To install requirements:
pip install -r requirements.txt
Additional pip requirements:
pip install tqdm joblib librosa prefetch_generator python_speech_features
In addition, this package requires installing signatory, which is not entirely straightforward. The following command should work on Linux and Windows:
pip install signatory==1.2.4.1.7.1 --no-cache-dir --force-reinstall
Note that the default MacOS C++ compiler does not support openmp, which is required to compile signatory. A solution is to install the llvm compiler, then set the environment variables so that pip uses this compiler.

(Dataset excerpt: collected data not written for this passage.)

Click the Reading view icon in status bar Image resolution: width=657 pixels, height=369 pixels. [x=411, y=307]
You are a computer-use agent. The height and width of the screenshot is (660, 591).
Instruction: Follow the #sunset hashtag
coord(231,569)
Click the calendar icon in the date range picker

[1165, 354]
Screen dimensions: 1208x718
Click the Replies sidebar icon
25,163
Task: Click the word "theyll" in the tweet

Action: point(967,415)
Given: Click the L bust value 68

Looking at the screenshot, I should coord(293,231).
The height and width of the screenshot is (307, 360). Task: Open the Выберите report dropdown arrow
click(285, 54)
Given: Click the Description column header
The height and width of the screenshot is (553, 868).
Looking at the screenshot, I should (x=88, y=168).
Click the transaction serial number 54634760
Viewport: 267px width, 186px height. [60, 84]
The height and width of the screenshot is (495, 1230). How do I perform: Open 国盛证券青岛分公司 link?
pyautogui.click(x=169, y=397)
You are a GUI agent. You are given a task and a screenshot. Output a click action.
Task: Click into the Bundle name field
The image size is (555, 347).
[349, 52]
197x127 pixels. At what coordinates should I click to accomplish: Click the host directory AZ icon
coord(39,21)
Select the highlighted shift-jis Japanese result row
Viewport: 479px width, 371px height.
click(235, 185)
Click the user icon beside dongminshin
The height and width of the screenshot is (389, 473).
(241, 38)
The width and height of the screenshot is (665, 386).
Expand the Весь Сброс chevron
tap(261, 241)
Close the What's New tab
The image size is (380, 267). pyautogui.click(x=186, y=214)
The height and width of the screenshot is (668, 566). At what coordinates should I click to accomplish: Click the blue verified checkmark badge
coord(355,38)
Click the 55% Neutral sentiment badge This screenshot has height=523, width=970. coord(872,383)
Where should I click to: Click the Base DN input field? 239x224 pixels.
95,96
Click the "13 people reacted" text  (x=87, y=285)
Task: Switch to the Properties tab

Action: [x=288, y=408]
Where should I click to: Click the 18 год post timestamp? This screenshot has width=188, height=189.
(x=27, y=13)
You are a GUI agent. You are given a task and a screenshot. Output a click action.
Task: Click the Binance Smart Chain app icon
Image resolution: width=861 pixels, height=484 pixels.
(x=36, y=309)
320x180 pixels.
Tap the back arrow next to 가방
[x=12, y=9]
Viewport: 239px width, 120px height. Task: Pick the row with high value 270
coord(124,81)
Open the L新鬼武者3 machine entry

The following snippet should work.
brew install llvm libomp
export CXX=/usr/local/opt/llvm/bin/clang
export LD=/usr/local/opt/llvm/bin/clang
export CC=/usr/local/opt/llvm/bin/clang
pip install signatory==1.2.4.1.7.1 --no-cache-dir --force-reinstall
For more detail, see their documentation.
Run google speech commands experiment
python main.py --adversarial-exp google_speech
Download speech commands at: http://download.tensorflow.org/data/speech_commands_v0.02.tar.gz
Set the gsc_path
in adversarial_experiment.py
to /path/to/speech_commands_v0.02
.
Testing
python main.py --taylor-exp test
python main.py --adversarial-exp test
Reproducing the paper figures
python main.py --taylor-exp final
python main.py --adversarial-exp spirals_penalization